Given entries:
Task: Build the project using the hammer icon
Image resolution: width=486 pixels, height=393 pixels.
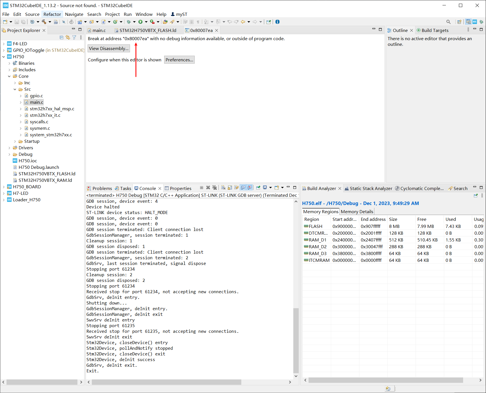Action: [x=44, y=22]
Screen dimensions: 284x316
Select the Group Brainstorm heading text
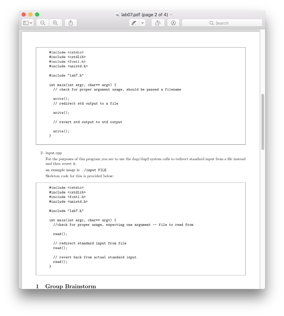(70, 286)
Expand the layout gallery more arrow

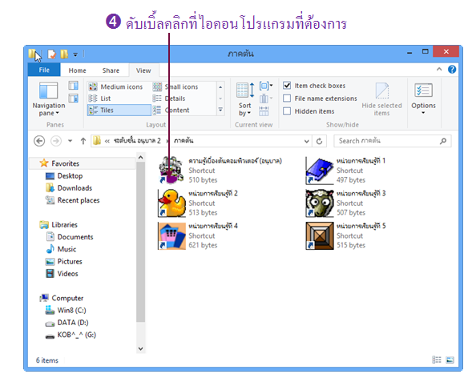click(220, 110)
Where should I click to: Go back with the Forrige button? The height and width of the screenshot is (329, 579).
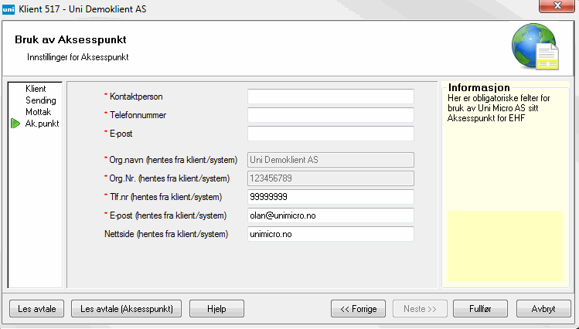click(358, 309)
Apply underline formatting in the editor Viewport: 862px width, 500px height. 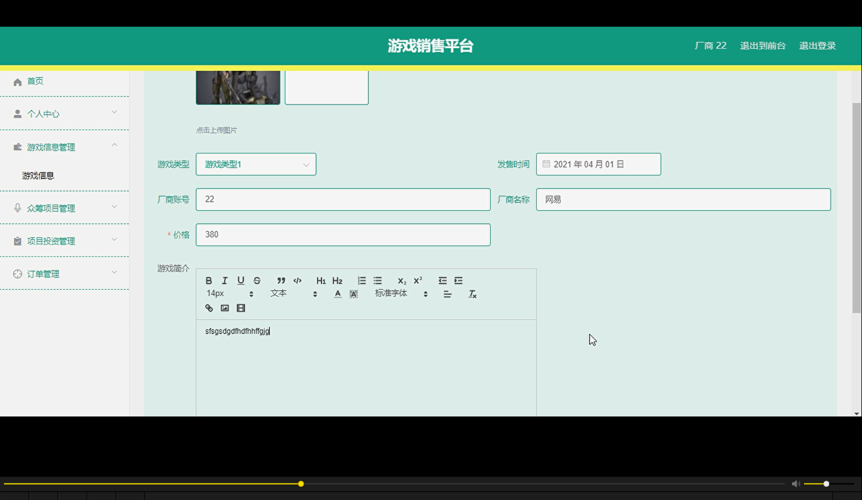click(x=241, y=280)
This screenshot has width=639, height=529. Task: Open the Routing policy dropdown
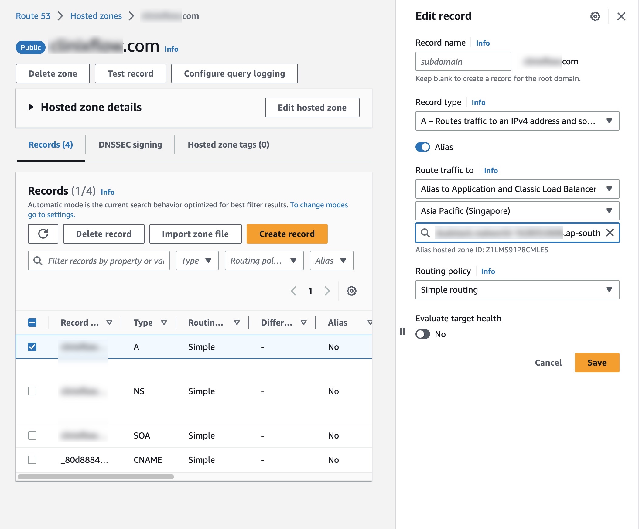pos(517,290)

Problem: Repeat every line from the beginning up to and including the one that holds "click(220, 110)", but leave the pictures out.

Complete output:
Task: Build the project using the hammer icon
Image resolution: width=486 pixels, height=393 pixels.
Action: [x=44, y=22]
Screen dimensions: 284x316
Select the Group Brainstorm heading text
(70, 286)
Expand the layout gallery more arrow

click(220, 110)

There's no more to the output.